State auditors reviewed the agency’s administration of grants and loans over the last six months of 2016. They found that administration did improve — 36 of 37 grant and loan contracts reviewed included provisions requiring recipients to repay the funds as required by law — but the WEDC didn’t contractually require recipients to supply information detailed enough to allow the agency to determine how many jobs were actually created or retained.

The agency also failed to collect enough information from applicants about existing employees and failed to follow state laws requiring it to annually verify jobs-related information that tax credit recipients submitted against actual results. As a result, the jobs-related information on the WEDC’s website is suspect, the audit said.

Auditors also examined 24 awards handed out from July 2011 through September 2016 that the WEDC said were expected to create or retain jobs. Three of the awards weren’t contractually required to create or retain any jobs.

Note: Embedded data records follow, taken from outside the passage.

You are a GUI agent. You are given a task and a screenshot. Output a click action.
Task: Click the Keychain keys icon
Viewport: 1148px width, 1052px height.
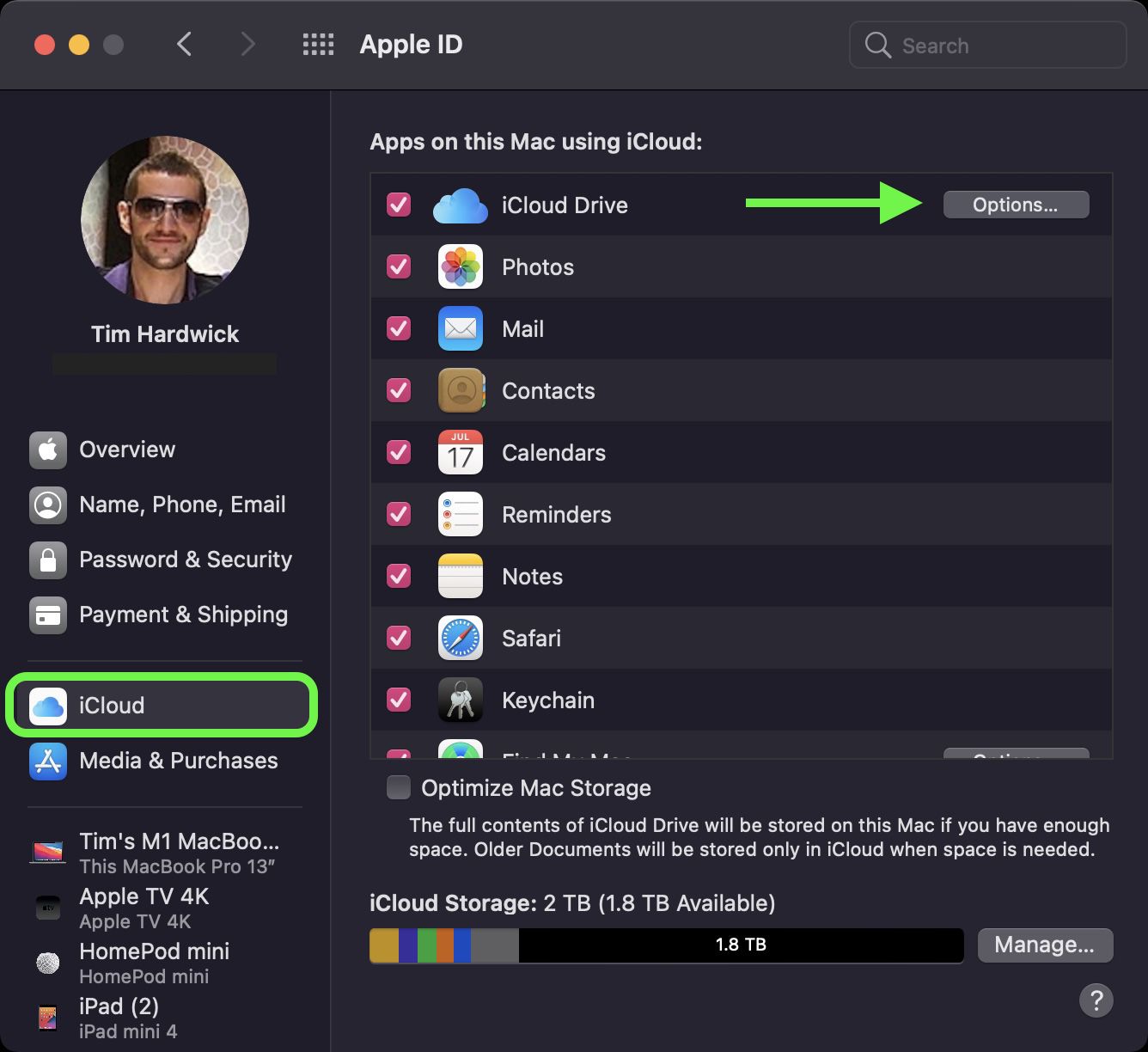(461, 700)
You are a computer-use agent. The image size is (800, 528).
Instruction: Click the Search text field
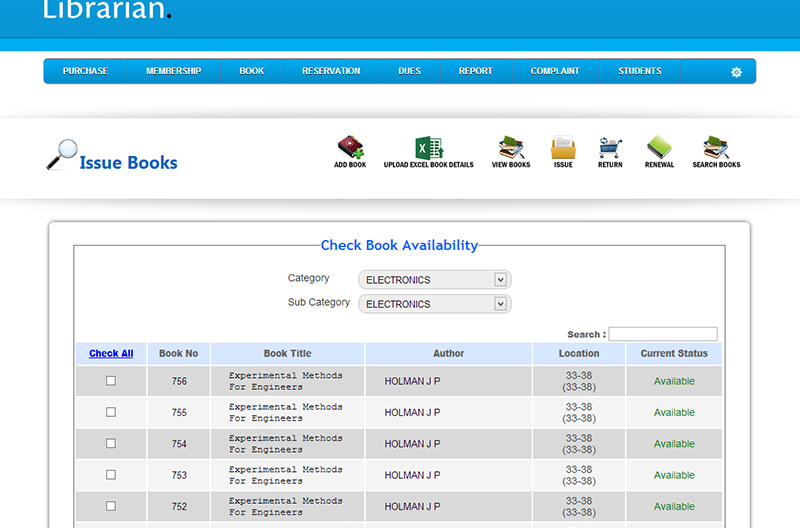[x=662, y=334]
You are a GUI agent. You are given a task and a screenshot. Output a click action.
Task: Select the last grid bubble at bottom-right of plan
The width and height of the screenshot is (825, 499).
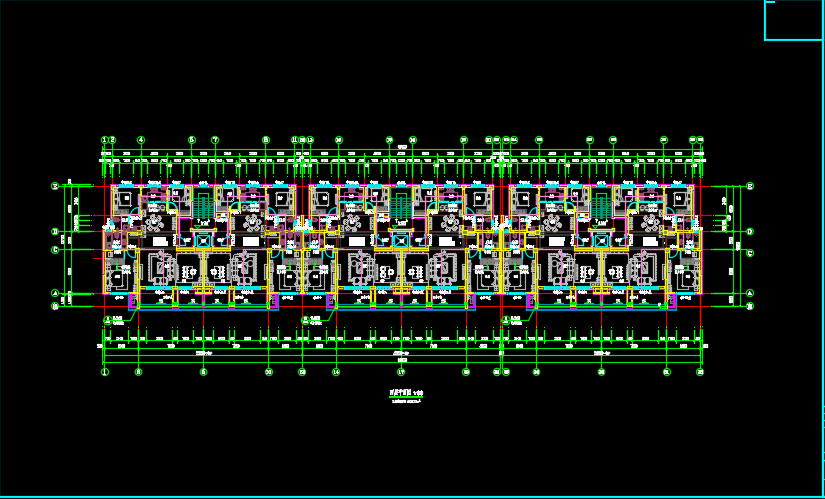click(700, 371)
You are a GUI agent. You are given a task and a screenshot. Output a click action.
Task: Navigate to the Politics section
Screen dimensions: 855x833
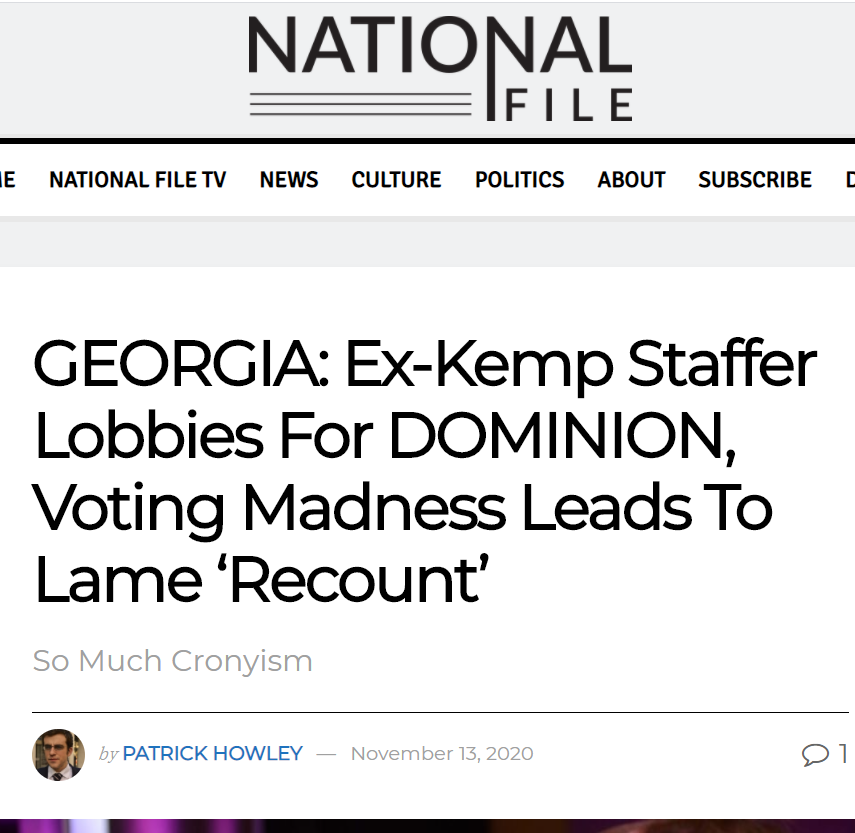519,180
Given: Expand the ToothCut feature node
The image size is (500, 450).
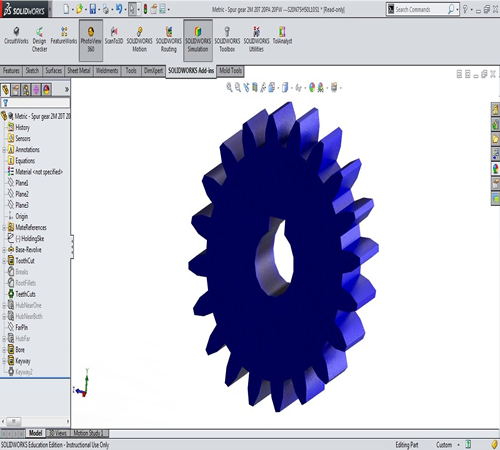Looking at the screenshot, I should point(4,261).
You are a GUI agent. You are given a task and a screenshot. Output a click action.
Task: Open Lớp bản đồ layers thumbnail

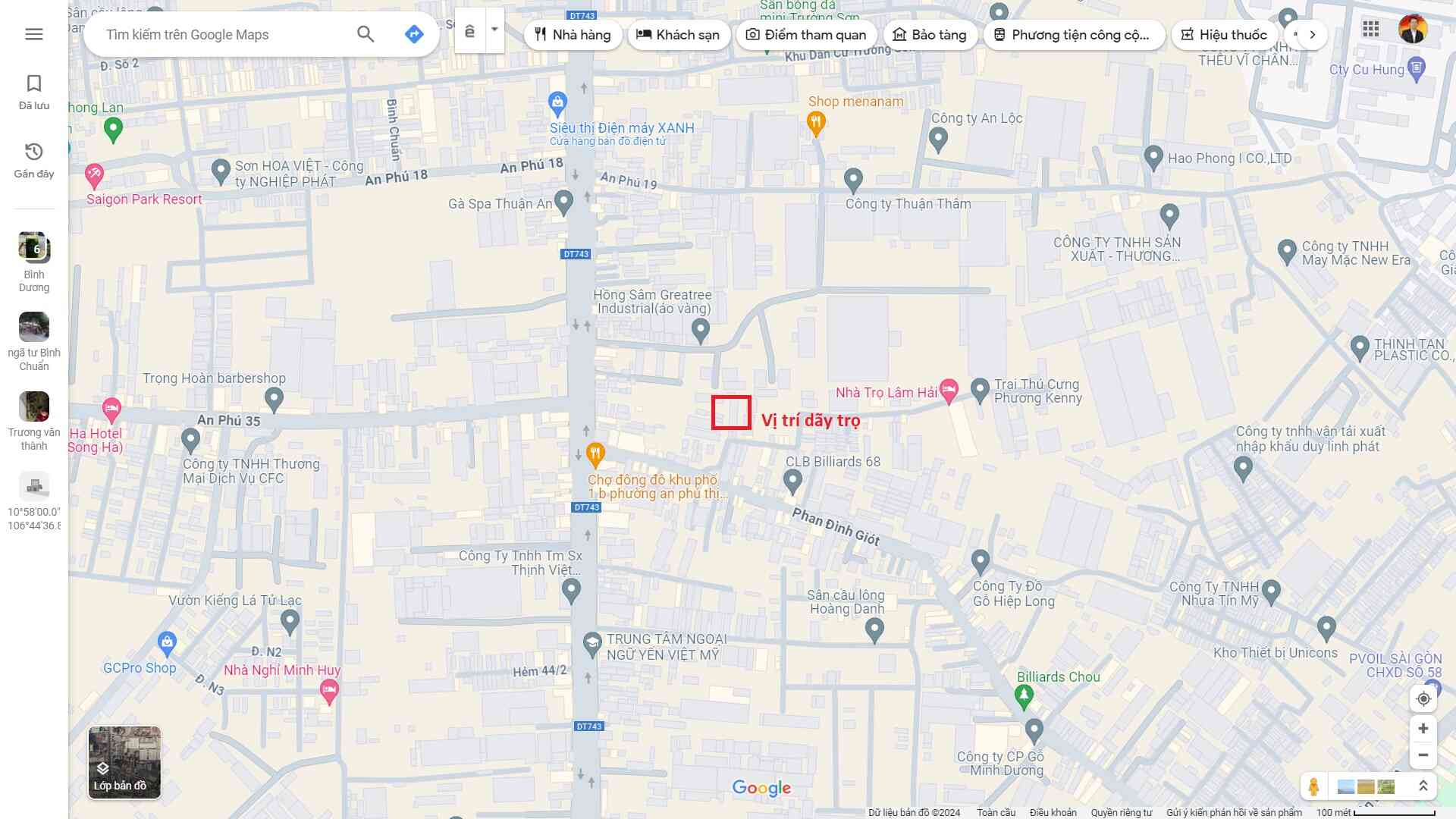(124, 762)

Thirteen ended before the contract expired, meaning recipients were no longer required to create 183 jobs and retain 1,082 jobs.

The amount of delinquent loans ballooned from $1.3 million at the end of 2014 to $11 million at the end of 2016, the audit found.

The 2015-17 state budget prohibited the WEDC from issuing any new loans other than loans to develop technology starting this July, but Republicans on the Legislature’s finance committee lifted the prohibition last week, saying they thought the WEDC was improving.

Cowles said the committee needs to reconsider the move in light of the audit. Spokespeople for the committee’s co-chairs, Sen. Alberta Darling and Rep. John Nygren, didn’t immediately respond to an email seeking comment.

The audit also found that the WEDC retained $5.3 million in repaid tax credits between July and November 2016 that should have been turned over to the state. The agency turned the money over to the Department of Administration in March 2017, shortly after auditors inquired about the money.

State law typically requires state agencies to deposit any money received on the state’s behalf to the state’s general fund within a week. That provision doesn’t apply to the WEDC, however, because it’s not a true government agency. Auditors recommended that the Legislature change the law to force the WEDC to deposit all repaid tax credits within a week.

The agency also spent nearly $41,000 on chauffeurs during fiscal years 2014-15 and 2015-16. WEDC staff said the agency went through a bidding process to select chauffeurs but the agency’s policies don’t include that process and don’t require staff to maintain documentation showing the spending was reasonable.

“WEDC has proven time and again to be derelict in its duties to taxpayers and our state,” Rep. Melissa Sargent, a Madison Democrat, said in a statement. “WEDC is neither creating jobs nor saving them, so it’s time we take a long, hard look at whether this agency should continue to exist.”